### Exercise task
Reproduce the rows below verbatim, from the line that contains "Click the onError(error)" through the line that contains "click(305, 33)", including both of those lines.

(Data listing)
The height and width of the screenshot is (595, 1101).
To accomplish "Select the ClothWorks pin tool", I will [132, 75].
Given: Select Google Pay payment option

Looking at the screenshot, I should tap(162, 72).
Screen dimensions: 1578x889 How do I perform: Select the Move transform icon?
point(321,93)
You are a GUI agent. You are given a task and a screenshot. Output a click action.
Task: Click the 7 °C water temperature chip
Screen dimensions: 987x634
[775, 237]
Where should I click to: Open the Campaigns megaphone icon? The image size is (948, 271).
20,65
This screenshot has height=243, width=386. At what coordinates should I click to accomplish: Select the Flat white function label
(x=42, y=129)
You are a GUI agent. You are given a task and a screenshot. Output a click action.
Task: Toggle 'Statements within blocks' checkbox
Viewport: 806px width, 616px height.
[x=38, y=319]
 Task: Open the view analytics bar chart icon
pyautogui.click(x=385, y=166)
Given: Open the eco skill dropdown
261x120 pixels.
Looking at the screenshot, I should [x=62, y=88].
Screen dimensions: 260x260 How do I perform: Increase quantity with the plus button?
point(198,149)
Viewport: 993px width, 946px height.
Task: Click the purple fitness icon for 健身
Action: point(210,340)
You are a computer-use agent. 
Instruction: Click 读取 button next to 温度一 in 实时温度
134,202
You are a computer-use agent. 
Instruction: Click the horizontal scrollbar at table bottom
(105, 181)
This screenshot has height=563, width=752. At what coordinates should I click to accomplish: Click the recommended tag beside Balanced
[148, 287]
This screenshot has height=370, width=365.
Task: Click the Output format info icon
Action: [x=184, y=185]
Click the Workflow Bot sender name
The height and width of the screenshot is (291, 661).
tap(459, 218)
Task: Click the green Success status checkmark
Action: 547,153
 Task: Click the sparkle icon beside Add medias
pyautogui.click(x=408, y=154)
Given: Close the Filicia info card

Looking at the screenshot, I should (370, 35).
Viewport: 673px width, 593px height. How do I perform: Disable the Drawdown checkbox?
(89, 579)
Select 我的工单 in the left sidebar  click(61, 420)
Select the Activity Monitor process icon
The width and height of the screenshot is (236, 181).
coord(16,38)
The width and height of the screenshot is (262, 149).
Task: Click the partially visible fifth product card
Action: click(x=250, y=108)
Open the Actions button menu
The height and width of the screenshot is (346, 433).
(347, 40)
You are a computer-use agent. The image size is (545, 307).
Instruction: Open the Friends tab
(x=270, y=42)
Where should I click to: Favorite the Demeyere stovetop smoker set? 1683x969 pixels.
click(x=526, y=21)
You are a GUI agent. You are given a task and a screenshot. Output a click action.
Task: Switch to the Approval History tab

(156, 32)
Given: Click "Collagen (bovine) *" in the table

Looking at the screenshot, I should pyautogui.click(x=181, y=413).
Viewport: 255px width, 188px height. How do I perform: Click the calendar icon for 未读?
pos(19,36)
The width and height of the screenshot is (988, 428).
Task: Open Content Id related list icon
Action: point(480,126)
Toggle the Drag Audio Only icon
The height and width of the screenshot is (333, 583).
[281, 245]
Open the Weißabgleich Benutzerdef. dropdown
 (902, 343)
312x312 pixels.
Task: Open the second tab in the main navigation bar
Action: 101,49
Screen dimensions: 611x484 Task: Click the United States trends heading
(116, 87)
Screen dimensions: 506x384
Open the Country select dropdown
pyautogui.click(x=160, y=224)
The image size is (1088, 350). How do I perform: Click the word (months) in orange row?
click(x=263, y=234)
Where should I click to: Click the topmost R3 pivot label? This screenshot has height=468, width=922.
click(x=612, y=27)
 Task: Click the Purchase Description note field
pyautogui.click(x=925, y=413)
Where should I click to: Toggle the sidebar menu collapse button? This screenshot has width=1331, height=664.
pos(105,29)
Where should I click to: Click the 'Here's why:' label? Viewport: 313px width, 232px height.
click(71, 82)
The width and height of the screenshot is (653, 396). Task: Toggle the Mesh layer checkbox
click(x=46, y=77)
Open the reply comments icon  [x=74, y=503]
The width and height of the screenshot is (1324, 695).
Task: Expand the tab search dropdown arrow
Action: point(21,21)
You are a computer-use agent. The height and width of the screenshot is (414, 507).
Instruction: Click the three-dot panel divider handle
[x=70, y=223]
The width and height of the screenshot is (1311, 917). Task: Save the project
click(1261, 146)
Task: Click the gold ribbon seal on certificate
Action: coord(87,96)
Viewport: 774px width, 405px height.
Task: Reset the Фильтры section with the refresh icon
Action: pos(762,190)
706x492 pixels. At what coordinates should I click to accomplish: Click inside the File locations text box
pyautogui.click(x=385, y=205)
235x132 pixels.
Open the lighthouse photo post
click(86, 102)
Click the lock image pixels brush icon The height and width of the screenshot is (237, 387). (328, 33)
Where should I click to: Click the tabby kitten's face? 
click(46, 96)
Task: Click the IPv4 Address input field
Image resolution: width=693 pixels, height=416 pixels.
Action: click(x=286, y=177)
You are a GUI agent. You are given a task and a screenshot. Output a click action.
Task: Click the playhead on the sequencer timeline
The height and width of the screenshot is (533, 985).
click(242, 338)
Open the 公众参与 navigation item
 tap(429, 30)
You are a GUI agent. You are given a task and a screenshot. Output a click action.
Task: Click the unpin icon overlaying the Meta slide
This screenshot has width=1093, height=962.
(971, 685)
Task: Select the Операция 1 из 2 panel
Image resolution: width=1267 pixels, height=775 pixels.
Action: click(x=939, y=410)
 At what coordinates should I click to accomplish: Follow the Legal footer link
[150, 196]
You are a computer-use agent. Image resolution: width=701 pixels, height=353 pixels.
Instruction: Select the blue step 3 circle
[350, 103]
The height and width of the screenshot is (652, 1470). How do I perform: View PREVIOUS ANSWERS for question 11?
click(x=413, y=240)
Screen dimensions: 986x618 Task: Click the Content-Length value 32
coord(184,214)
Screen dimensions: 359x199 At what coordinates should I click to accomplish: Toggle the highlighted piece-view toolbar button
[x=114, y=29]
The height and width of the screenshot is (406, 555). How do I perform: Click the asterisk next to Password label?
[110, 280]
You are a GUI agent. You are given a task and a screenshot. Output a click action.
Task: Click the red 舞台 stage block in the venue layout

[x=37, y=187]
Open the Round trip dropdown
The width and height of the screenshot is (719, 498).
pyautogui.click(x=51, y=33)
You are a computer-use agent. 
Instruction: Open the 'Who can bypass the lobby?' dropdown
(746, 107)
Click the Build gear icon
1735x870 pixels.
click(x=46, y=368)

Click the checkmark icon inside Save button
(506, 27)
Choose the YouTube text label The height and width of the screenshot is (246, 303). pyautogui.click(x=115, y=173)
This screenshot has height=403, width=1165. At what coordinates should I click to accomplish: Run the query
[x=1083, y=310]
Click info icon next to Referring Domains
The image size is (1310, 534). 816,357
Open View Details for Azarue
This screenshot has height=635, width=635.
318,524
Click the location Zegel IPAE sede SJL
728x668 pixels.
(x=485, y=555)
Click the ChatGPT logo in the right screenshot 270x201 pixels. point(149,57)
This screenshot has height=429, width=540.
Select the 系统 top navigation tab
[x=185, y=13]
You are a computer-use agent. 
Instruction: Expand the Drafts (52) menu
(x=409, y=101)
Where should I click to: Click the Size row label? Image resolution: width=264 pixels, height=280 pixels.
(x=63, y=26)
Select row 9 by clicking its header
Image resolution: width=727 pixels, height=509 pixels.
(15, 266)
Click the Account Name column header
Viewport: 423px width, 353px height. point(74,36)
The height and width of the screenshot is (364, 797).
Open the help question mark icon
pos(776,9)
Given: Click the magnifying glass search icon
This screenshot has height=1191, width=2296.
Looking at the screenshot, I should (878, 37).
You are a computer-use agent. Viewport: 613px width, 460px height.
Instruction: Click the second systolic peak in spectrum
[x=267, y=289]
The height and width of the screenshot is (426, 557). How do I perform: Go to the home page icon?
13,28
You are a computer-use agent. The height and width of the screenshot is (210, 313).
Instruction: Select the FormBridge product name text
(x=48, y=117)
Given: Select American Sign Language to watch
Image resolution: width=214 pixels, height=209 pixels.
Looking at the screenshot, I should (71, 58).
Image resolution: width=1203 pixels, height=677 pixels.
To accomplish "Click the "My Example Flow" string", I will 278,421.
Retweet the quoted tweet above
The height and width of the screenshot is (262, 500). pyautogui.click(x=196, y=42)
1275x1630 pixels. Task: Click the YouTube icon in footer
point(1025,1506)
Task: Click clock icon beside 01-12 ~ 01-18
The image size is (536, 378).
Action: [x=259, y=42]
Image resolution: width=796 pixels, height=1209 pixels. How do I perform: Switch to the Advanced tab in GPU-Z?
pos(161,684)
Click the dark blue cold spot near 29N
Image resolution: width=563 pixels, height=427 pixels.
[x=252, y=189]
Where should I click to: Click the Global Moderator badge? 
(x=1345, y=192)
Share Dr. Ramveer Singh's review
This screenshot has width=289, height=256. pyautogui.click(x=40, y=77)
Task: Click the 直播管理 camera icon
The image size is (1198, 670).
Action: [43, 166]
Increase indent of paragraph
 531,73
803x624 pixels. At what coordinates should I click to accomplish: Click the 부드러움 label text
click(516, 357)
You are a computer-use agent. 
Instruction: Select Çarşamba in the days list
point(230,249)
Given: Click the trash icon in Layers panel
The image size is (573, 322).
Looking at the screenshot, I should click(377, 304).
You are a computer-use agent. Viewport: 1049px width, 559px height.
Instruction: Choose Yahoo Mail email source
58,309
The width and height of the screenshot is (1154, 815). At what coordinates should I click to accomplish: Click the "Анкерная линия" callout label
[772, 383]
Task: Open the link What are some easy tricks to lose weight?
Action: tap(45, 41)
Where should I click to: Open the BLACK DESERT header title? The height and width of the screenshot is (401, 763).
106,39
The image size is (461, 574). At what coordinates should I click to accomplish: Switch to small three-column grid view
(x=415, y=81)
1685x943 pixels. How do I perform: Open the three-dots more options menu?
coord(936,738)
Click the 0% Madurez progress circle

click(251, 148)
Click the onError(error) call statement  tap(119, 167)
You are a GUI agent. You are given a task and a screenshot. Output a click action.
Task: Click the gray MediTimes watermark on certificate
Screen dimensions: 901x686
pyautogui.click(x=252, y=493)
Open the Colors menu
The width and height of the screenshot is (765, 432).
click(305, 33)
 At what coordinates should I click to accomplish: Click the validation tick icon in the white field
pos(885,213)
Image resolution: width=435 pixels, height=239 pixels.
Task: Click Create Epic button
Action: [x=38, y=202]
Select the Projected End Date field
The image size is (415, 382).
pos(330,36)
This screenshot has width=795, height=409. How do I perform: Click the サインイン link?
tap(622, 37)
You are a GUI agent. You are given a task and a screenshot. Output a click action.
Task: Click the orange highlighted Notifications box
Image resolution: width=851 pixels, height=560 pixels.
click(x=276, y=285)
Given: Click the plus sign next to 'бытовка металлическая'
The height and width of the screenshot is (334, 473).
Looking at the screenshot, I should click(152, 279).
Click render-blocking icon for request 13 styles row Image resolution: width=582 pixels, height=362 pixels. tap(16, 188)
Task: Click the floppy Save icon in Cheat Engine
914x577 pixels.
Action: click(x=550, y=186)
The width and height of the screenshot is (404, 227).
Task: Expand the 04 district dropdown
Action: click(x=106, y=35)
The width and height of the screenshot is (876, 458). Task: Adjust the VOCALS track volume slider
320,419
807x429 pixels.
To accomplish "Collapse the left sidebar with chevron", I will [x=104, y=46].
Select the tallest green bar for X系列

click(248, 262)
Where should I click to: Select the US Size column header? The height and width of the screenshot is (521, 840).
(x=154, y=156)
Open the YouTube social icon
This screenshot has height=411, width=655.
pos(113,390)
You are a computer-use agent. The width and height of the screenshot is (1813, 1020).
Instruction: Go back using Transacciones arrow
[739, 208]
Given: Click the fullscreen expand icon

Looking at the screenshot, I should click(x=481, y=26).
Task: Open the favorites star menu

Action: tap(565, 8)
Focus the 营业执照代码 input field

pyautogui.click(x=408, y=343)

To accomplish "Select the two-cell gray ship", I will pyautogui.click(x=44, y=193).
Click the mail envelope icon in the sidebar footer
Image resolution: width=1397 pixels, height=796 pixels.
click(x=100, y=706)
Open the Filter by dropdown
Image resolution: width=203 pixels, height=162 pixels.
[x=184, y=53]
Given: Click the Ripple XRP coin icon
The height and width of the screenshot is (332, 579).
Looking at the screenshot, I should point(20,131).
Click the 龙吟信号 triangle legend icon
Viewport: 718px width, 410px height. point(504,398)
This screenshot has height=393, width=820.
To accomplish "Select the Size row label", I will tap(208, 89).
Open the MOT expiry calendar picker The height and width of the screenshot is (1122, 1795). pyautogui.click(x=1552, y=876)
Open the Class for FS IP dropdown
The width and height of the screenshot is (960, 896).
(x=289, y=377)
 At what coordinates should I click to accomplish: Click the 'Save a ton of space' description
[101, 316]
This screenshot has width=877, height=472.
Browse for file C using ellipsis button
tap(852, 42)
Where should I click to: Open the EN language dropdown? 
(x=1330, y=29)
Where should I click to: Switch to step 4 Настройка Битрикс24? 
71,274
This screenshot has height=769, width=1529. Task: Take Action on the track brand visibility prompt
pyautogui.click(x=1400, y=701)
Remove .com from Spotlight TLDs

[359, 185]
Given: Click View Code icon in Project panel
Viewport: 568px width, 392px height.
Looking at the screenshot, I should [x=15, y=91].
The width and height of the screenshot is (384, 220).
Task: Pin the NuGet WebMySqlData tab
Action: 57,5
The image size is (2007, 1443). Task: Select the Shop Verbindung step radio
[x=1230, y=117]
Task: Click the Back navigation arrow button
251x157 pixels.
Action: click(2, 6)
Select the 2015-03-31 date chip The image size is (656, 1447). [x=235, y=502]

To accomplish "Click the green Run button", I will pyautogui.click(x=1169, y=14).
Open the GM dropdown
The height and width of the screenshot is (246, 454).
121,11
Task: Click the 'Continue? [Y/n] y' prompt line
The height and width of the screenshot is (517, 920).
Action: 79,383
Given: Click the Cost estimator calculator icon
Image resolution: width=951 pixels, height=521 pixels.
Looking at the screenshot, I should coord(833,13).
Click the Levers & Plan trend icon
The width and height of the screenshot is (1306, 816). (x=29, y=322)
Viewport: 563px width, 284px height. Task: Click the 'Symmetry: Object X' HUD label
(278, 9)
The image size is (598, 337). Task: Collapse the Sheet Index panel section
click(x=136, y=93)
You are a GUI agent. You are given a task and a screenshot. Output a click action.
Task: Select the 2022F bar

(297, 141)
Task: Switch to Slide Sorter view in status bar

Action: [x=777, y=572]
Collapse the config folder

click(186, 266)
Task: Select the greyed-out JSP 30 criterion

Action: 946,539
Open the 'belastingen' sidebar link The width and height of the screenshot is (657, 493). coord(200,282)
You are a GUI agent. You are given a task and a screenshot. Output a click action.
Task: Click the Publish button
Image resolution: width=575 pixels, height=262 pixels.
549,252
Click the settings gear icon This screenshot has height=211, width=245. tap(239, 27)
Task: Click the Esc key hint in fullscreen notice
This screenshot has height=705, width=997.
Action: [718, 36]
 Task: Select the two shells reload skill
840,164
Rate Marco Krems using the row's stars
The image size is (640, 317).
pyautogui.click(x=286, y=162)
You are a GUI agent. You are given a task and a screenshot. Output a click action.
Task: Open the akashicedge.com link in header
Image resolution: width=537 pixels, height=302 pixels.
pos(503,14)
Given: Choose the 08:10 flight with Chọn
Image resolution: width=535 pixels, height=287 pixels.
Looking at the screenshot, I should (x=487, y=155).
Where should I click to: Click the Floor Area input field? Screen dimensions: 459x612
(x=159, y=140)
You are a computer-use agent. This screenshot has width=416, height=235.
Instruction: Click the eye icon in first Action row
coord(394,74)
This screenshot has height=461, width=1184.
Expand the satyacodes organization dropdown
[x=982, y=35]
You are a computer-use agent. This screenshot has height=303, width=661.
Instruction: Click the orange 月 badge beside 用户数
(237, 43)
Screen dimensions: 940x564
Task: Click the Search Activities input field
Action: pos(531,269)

### Task answer
Click the onError(error) call statement  tap(119, 167)
You are a GUI agent. You are given a task and a screenshot. Output a click action.
Task: Click the gray MediTimes watermark on certificate
Screen dimensions: 901x686
pyautogui.click(x=252, y=493)
Open the Colors menu
The width and height of the screenshot is (765, 432).
click(305, 33)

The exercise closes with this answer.